And Other Observations

“How do I describe this place?” is the question at the heart of ‘And Other Observations’. At the start of the piece, the cast hesitantly approach the microphone one by one, struggle to articulate themselves, and back away apologetically. They eventually conclude that it is “sort of a mash”, made up of odds and ends. This definition also applies to the production as a whole, which pieces together fragments of characters, scenes, and different art forms. Inspired by the techniques of innovative Canadian theatre director Robert Lepage, the company draw on various dramatic techniques to evoke places and situations, and make interesting use of multimedia– from the television sets playing in the background, to the robotic narrative of a Sat Nav device. This scattered approach reflects their themes: the strange intimacies and missed connections we experience every day with strangers on the street, and the habits and routines we create with and around our environment.The show is modernist and experimental.

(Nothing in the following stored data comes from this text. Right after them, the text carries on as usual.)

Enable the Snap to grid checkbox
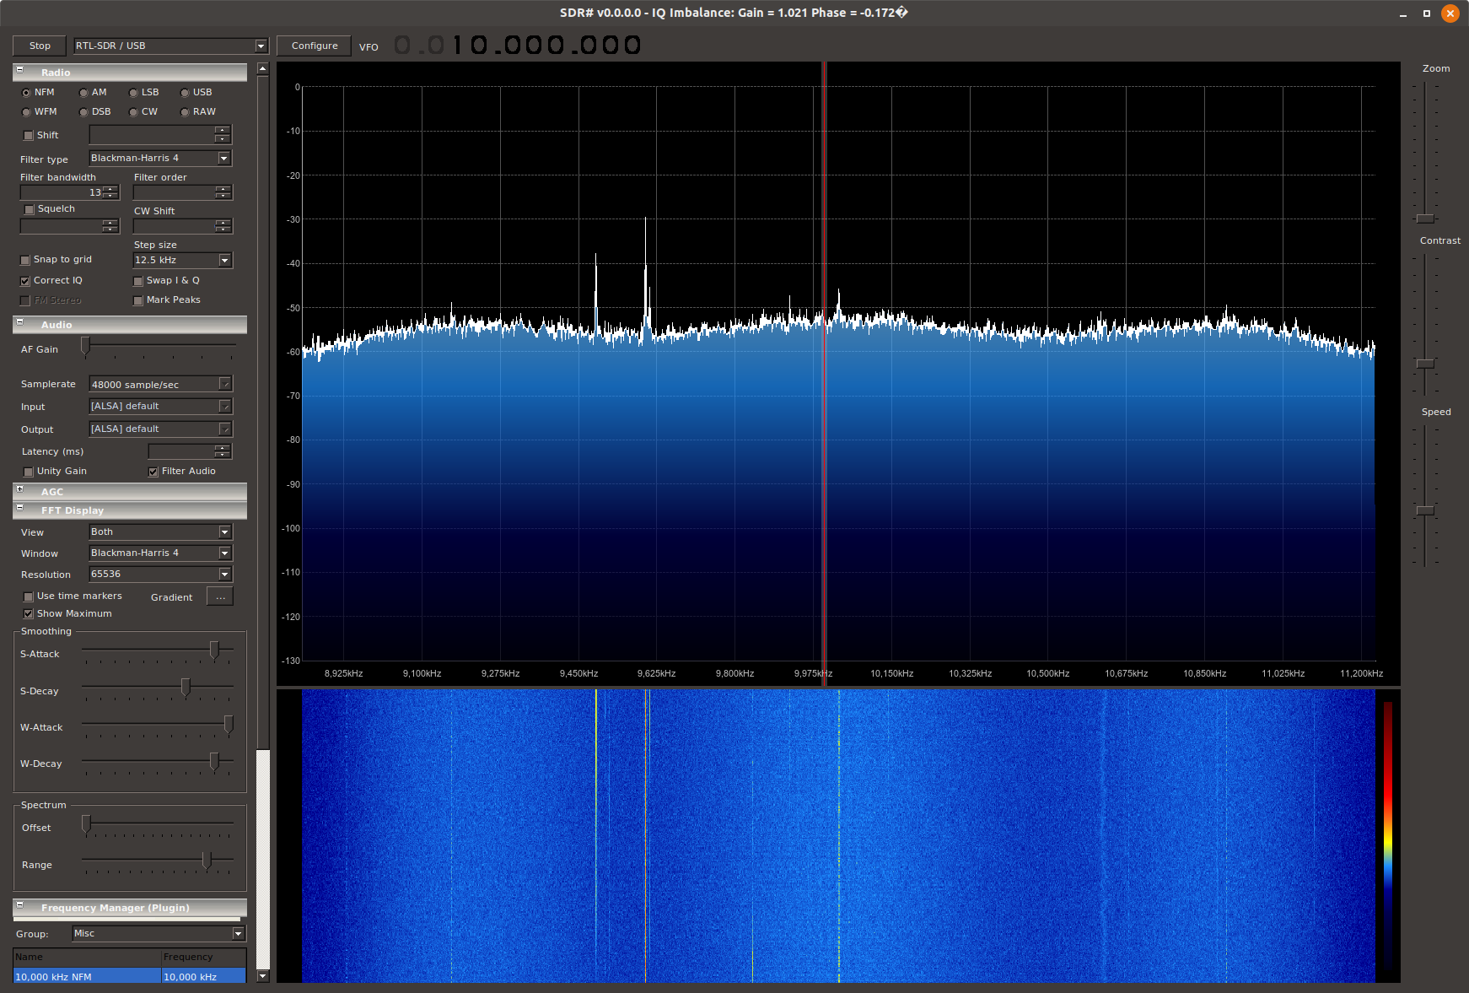1469x993 pixels. point(25,260)
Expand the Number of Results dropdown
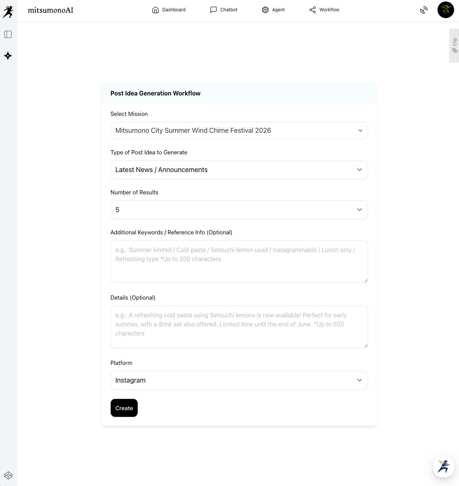This screenshot has width=459, height=486. coord(239,210)
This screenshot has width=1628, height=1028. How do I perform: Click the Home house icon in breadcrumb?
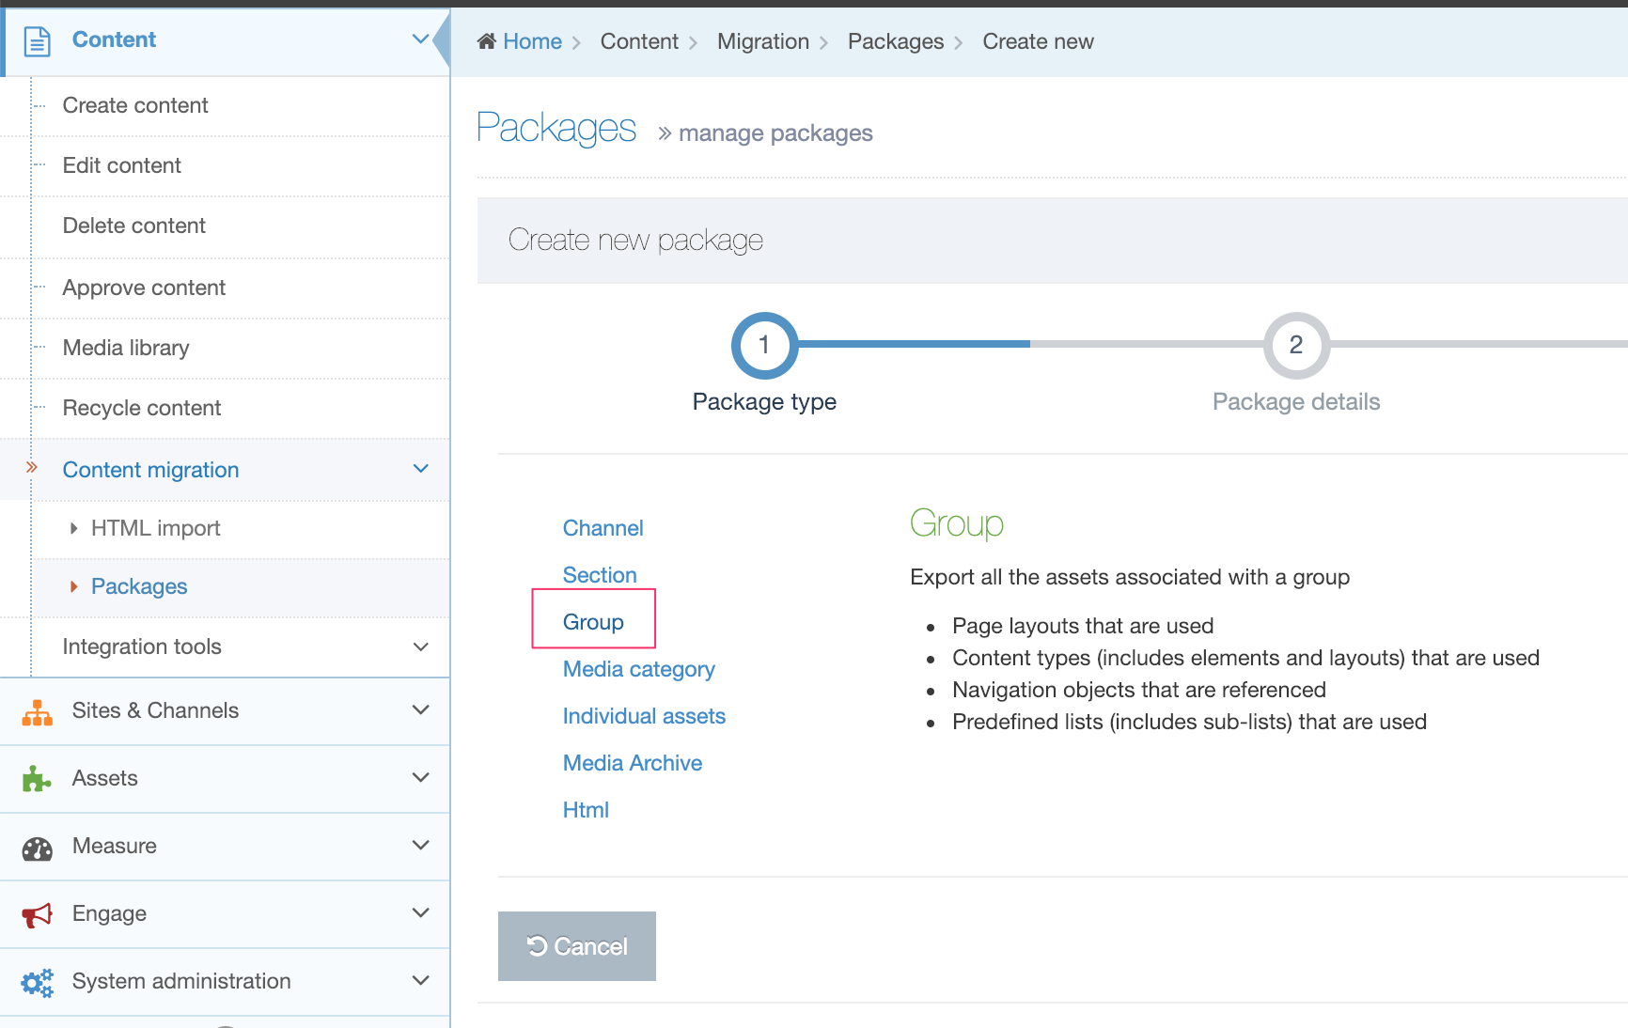487,41
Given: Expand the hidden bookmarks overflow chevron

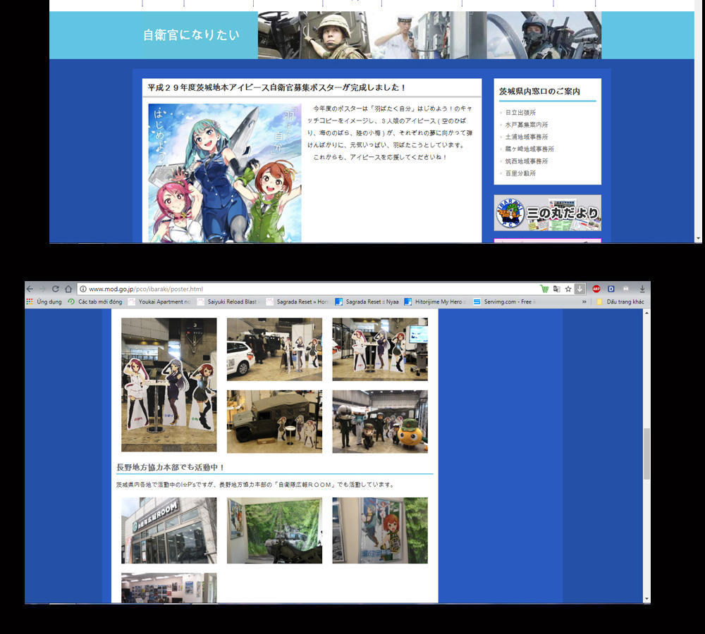Looking at the screenshot, I should tap(584, 302).
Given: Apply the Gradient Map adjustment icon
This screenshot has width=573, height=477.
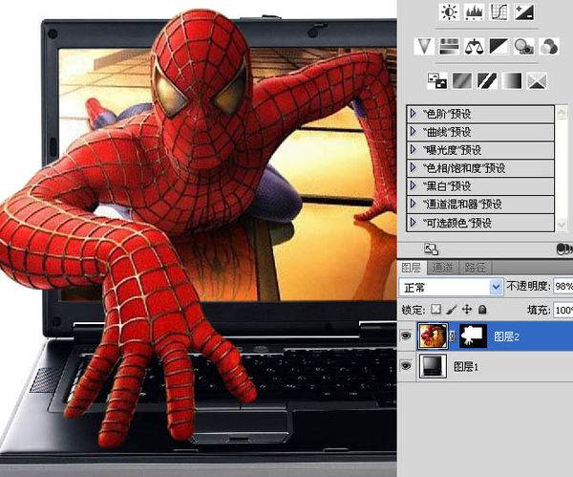Looking at the screenshot, I should click(513, 80).
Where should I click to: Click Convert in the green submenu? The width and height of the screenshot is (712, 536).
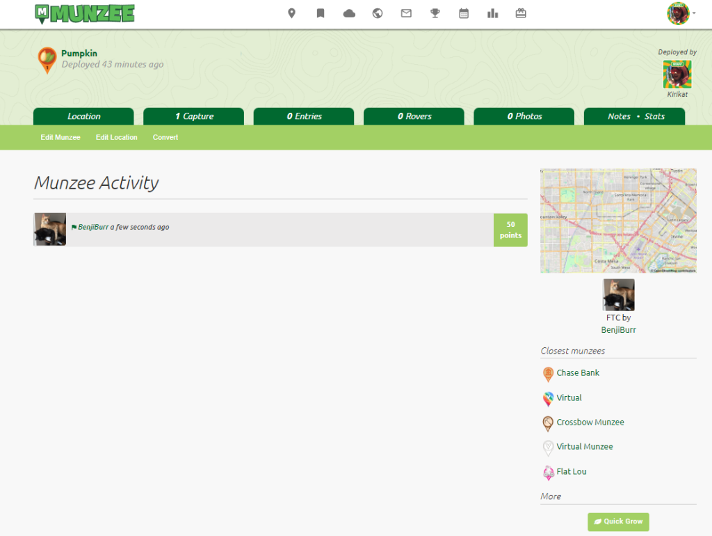(165, 138)
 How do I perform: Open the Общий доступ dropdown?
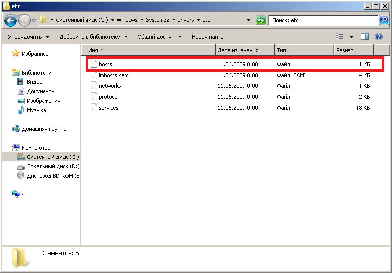point(159,37)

The cast hold up signs in place of props, disagree with one another about the specifics of the scene they are creating, and directly address the audience, challenging us about how much we notice our surroundings. There are lots of nice moments in the production – mime is well employed to evoke locations, and comedy is derived from a self-conscious acknowledgement of the audience’s presence, and the artificiality of the theatrical set-up. The projection of photographs onto moving boards is well executed and visually appealing. Vignettes from ordinary lives are conjured up by the dynamic and engaging cast. However, while it contains some good ideas, this disjointed production ultimately fails to hang together. Although the idea of fragmentation is central to the piece, the lack of structure and focus makes it occasionally confusing and ultimately unsatisfying.

The Blurb

Drawing on the techniques of Lepage, this performance explores collected fragments of poetry and art, from T S Eliot to Diane Arbus. Observations made by the storytellers are illustrated through inspiration from live art, movement and conversation.